It seemed so really, for her colour had faded, and she had not recovered
it when she appeared in the drawing room.
Evadne was standing in the middle of the room alone, waiting for her.
"Edith! You are not going to marry that dreadful man?" she exclaimed.
Edith stopped short, astonished.
"_Dreadful man_!" she gasped. "Yon must be mad, Evadne!"
Mrs. Beale came into the room just as Edith uttered these words, and
overheard them. She had been on the point of happy smiles and tears,
expecting kind congratulations, but at the tone of Edith's voice almost
more than at what she had said, and at the sight of the two girls standing
a little apart looking into each other's faces in alarm and horror, her
own countenance changed, and an expression of blank inquiry succeeded the
smiles, and dried the tears.
"Oh, Mrs. Beale!" Evadne entreated; "you are not going to let Edith marry
that dreadful man!"
"Mother! she will keep saying that!" Edith exclaimed.
"My dear child, what _do_ you mean?" Mrs. Beale said gently to
Evadne, taking her hand.
"I mean that he is bad--thoroughly bad," said Evadne.
"Why! Now tell me, what do you know about him?" the old lady asked,
leading Evadne to a sofa, and making her sit down beside her upon it. Her
manner was always excessively soothing, and the first heat of Evadne's
indignation began to subside as she came under the influence of it.
"I don't know anything about him," she answered confusedly; "but I don't
like the way he looks at me!"
"Oh, come, now! that is childish!" Mrs. Beale said, smiling.
"No, it is not! I am sure it is not!" Evadne rejoined, knitting her brows
in a fruitless endeavour to grasp some idea that evaded her, some item of
information that had slipped from her mind. "I feel--I have a
consciousness which informs me of things my intellect cannot grasp. And I
_do_ know!" she exclaimed, her mental vision clearing as she
proceeded. "I have heard Colonel Colquhoun drop hints."
"And you would condemn him upon hints?" Edith interjected contemptuously.
"I know that if Colonel Colquhoun hints that there is something
objectionable about a man it must be something very objectionable indeed,"
Evadne answered, cooling suddenly.
Edith turned crimson.
"Evadne--_dear_," Mrs. Beale remonstrated, patting her hand
emphatically to restrain her. "Edith has accepted him because she loves
him, and that is enough."
"If it were love it would be," Evadne answered. "But it is not love she
feels. Prove to her that this man is not a fit companion for her, and she
will droop for a while, and then recover. The same thing would happen if
you separated them for years without breaking off the engagement. Love
which lasts is a condition of the mature mind; it is a fine compound of
inclination and knowledge, controlled by reason, which makes the object of
it, not a thing of haphazard, but a matter of choice. Mrs. Beale," she
reiterated, "you will not let Edith marry that dreadful man!"

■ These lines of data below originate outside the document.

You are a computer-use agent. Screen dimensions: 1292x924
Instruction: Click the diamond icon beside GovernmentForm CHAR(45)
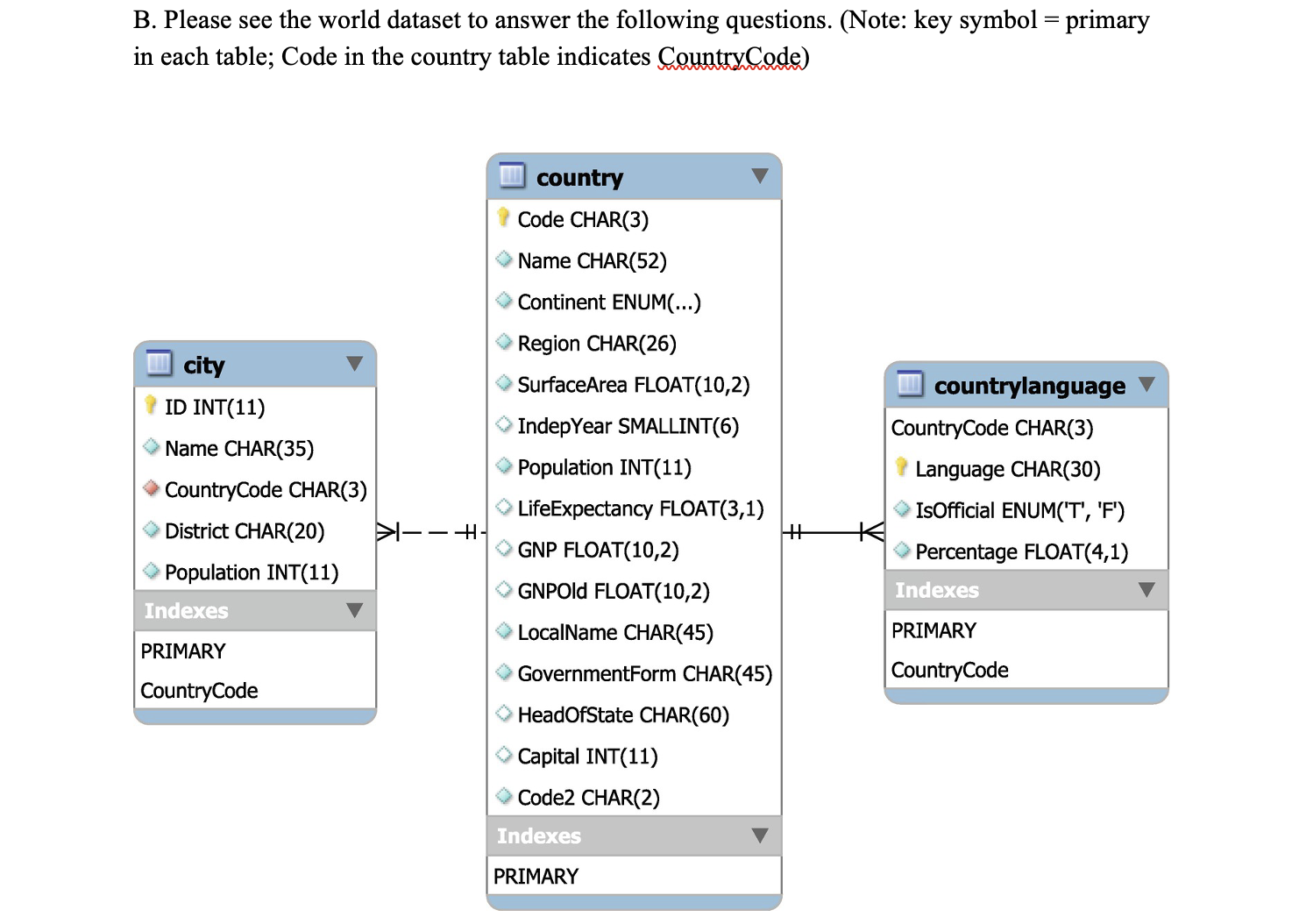[x=504, y=672]
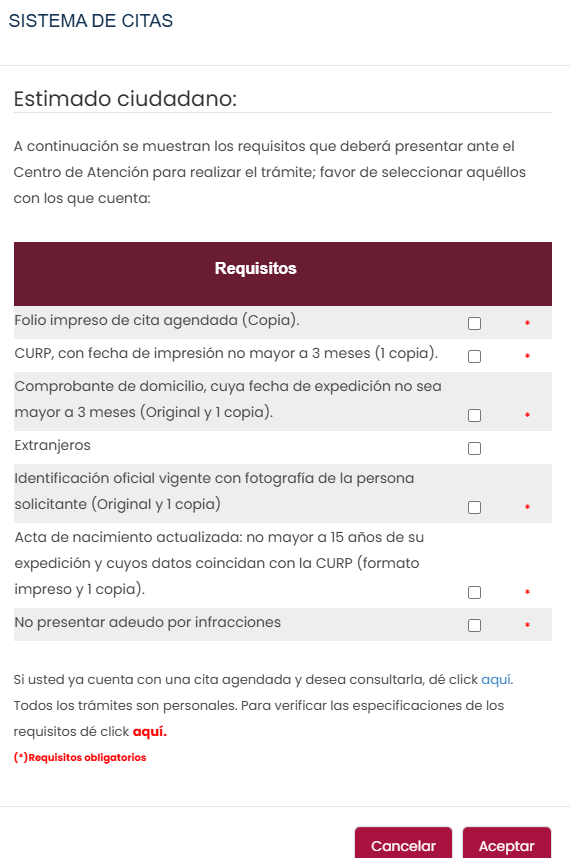This screenshot has width=570, height=858.
Task: Click the Aceptar button
Action: pos(507,845)

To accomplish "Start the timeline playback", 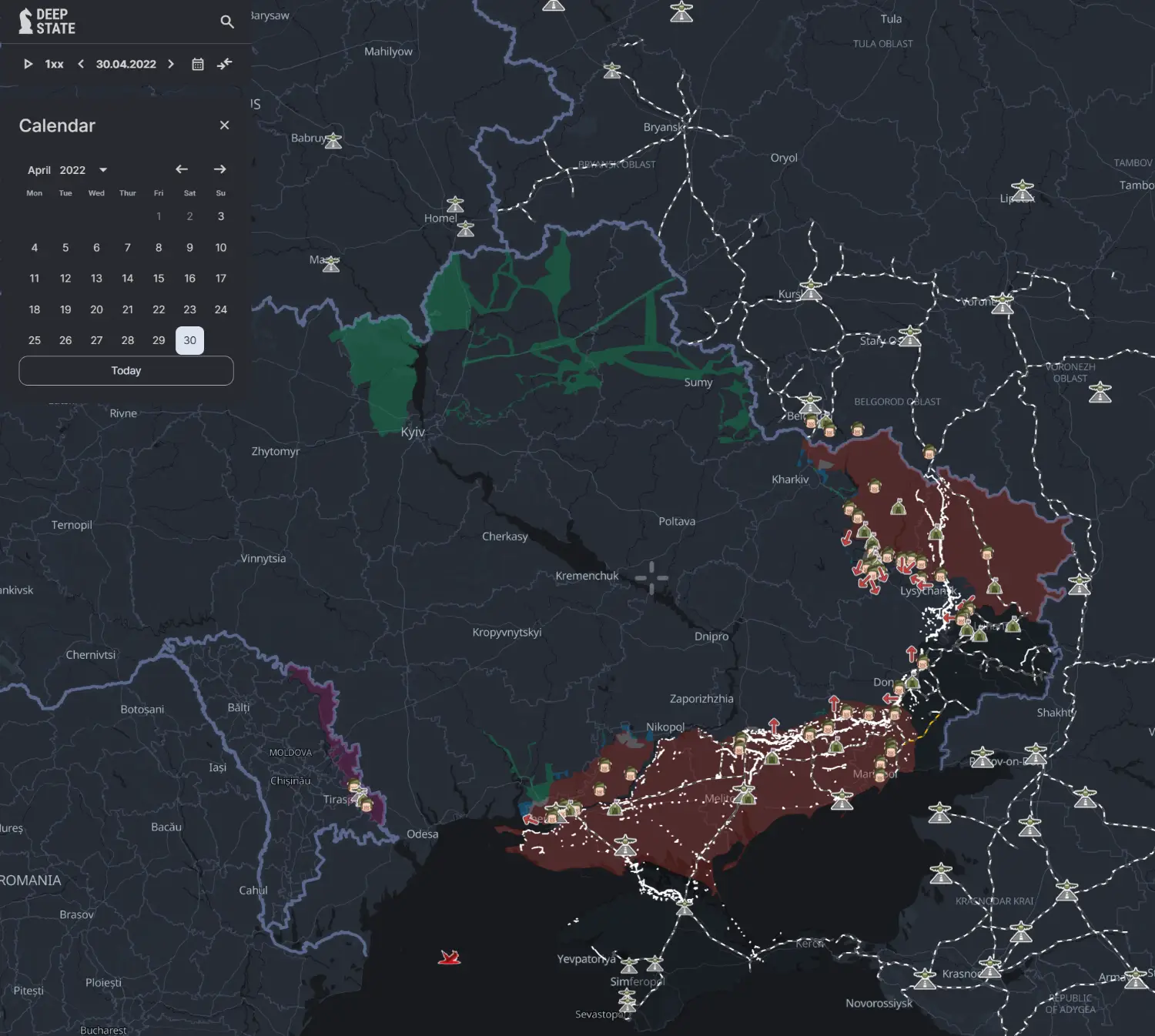I will pos(28,64).
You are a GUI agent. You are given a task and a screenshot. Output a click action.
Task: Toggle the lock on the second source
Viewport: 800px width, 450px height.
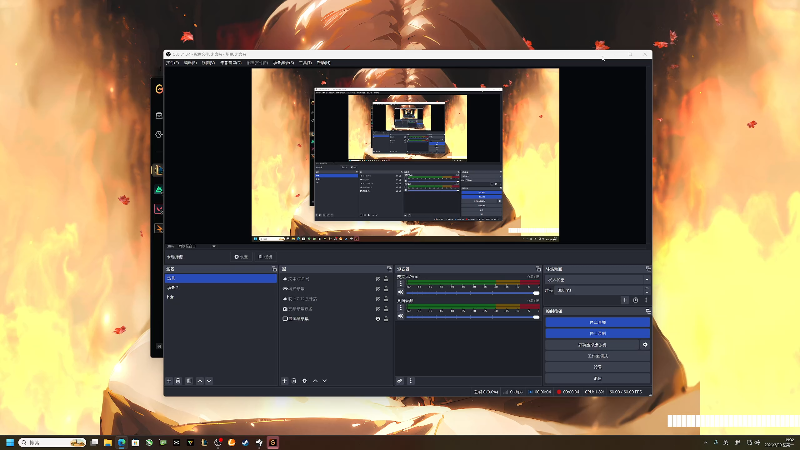coord(387,288)
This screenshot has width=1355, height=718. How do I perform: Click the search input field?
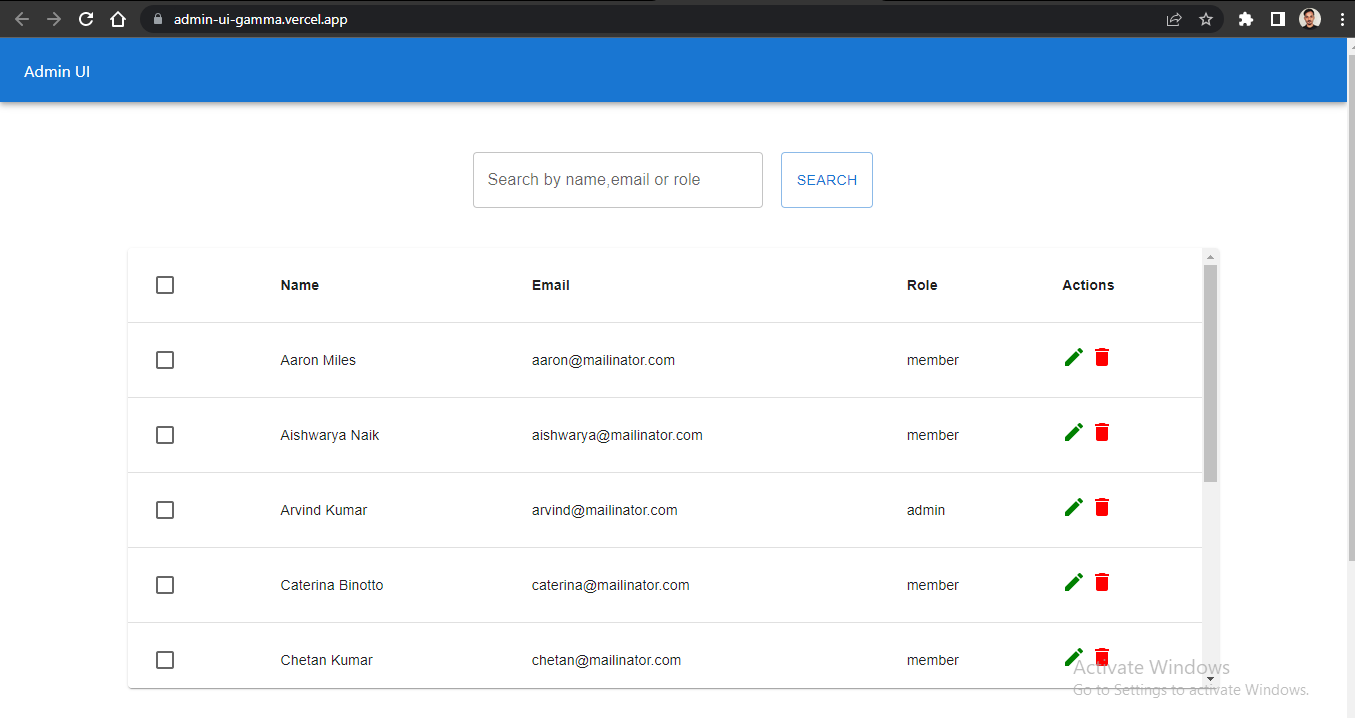click(617, 179)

"My dear child," Mrs. Beale replied, speaking with angelic mildness, "your
mind is quite perverted on this subject, and how it comes to be so I
cannot imagine, for your mother is one of the sweetest, truest, most long
suffering _womanly_ women I ever knew. And so is Lady Adeline
Hamilton-Wells--and Mrs. Orton Beg. You have been brought up among womanly
women, none of whom ever even _thought_ such things as you do not
hesitate to utter, I am sure."
"I once heard a discussion between Lady Adeline and Aunt Olive," Evadne
rejoined. "It was about a lady who had a very bad husband, and had
patiently endured a great deal. 'It is beautiful--pathetic--pitiful to see
a woman making the best of a bad bargain in that way,' Aunt Olive said.

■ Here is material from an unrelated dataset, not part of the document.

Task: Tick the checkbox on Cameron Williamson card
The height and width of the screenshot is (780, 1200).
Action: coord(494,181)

'It may be all that,' Lady Adeline answered; '_but is it right?_ If
this generation would object to bad bargains, the next would have fewer to
make the best of.'"
"Ah, that is so like dear Adeline!" Mrs. Beale observed. "But what a
memory you have, my dear, to be able to give the exact words!"

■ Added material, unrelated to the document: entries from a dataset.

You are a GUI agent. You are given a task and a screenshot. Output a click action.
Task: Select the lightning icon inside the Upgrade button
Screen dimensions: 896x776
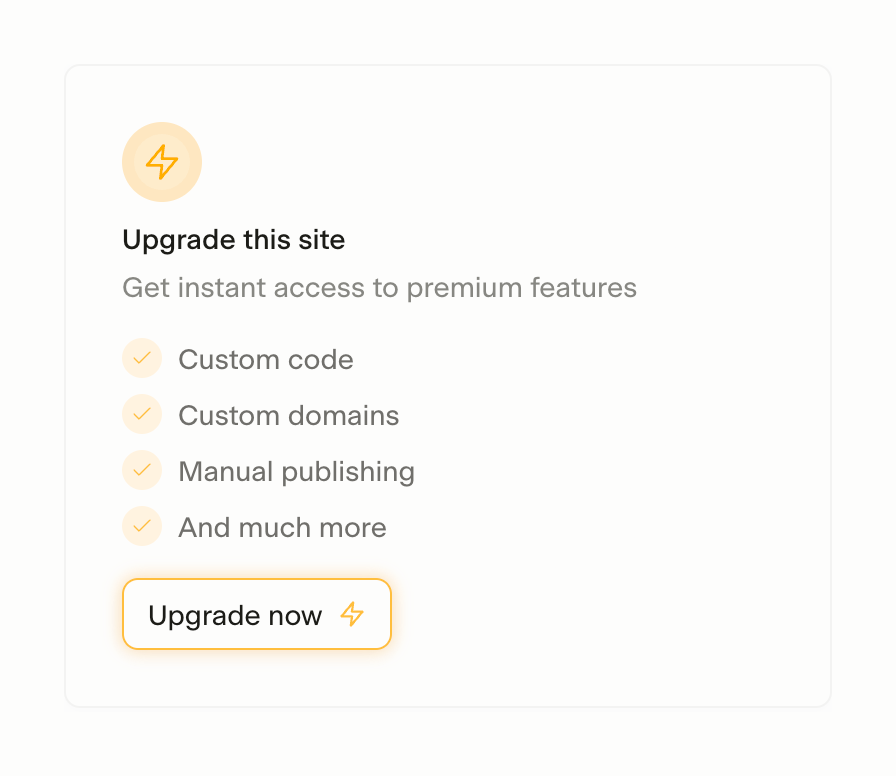pos(352,616)
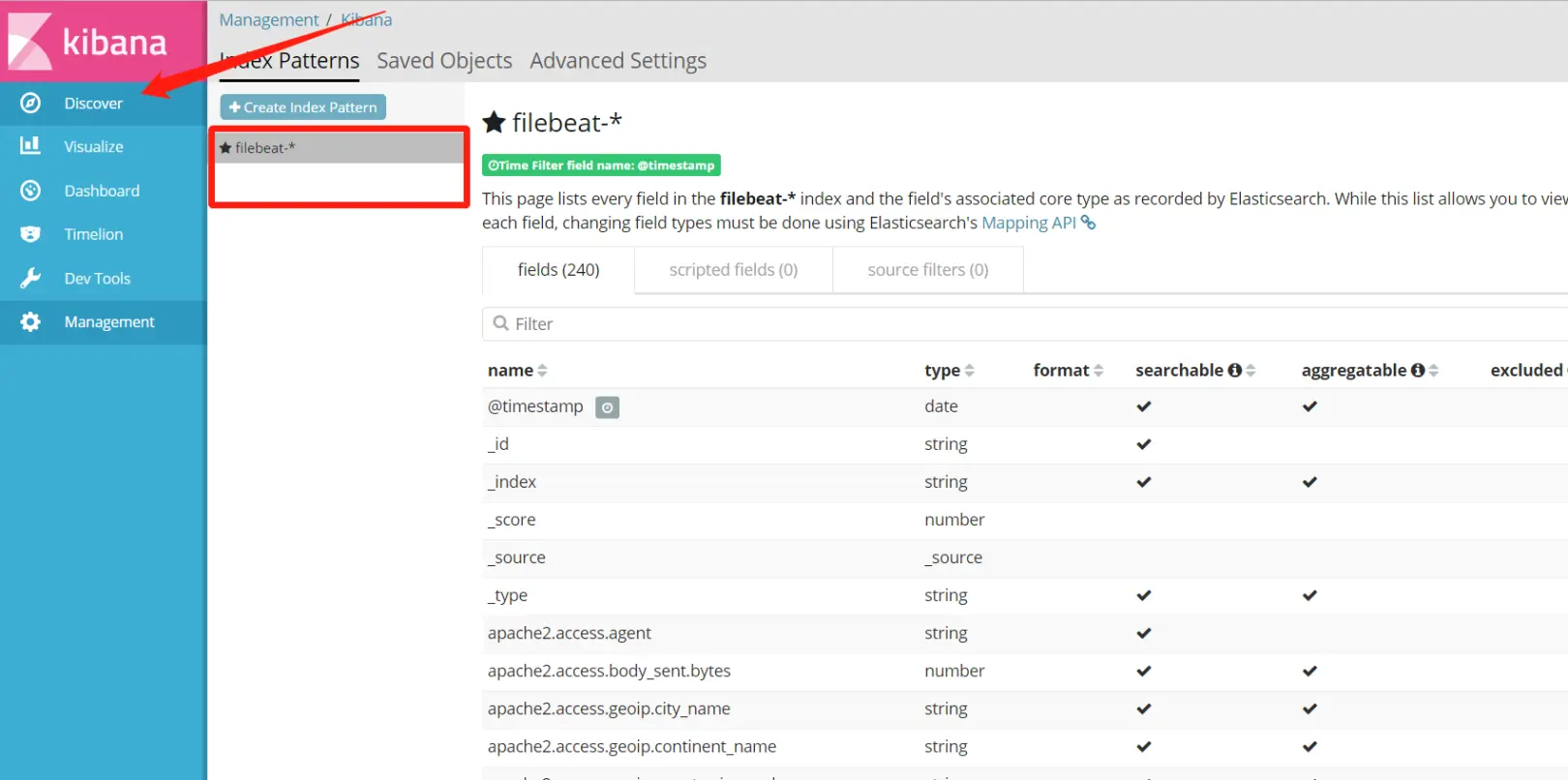Click the searchable info icon

[1234, 371]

Evadne's countenance fell. She was disheartened, but still she persisted.
"It is you good women," she said, clasping Mrs. Beale's hand in both of
hers, and holding it to her breast: "It is you good women who make
marriage a lottery for us. You, for instance. Because you drew a prize
yourself, you see no reason why every other woman should not be equally
fortunate."
"I think, when people make _quite_ sure beforehand that they love
each other, they are safe--even when the man has _not_ been all that
he ought to have been. Love is a great purifier, and love for a good woman
has saved many a man," Mrs. Beale declared with the fervour of full
conviction.
"That is presuming that a man 'who has not been all that he ought to have
been' is still able to love," said Evadne, "which is not the case. We are
all endowed with the power to begin with; but love is a delicate essence,
as volatile as it is delicious; and when a man's moral fibre is loosened,
his share of love escapes. But this is not the point," she broke off,
dropping Mrs. Beale's hand, and gathering herself together. "The trouble
now is that you are going to let Edith throw herself away on a man you
know nothing about--"
"Ah, my dear, _there_ you are mistaken," Mrs. Beale interrupted,
comfortably triumphant. "They have known each other all their lives. They
used to play together as children; and when I wrote to ask her father's
consent to the engagement, he replied that the one thing which could
reconcile him to parting with Edith was her choice of a man who had grown
up under our own eyes. I can assure you that we know his faults quite as
well as his good qualities."
"I thought you would like to have me in the regiment, Evadne," Edith
ventured with timid reproach.
"I would not like to have you anywhere as that man's wife," Evadne
answered.
"Well, if he is," said Edith, with a flash of enthusiasm, "if he is
_bad_, I will make him good; if he is lost, I will save him!"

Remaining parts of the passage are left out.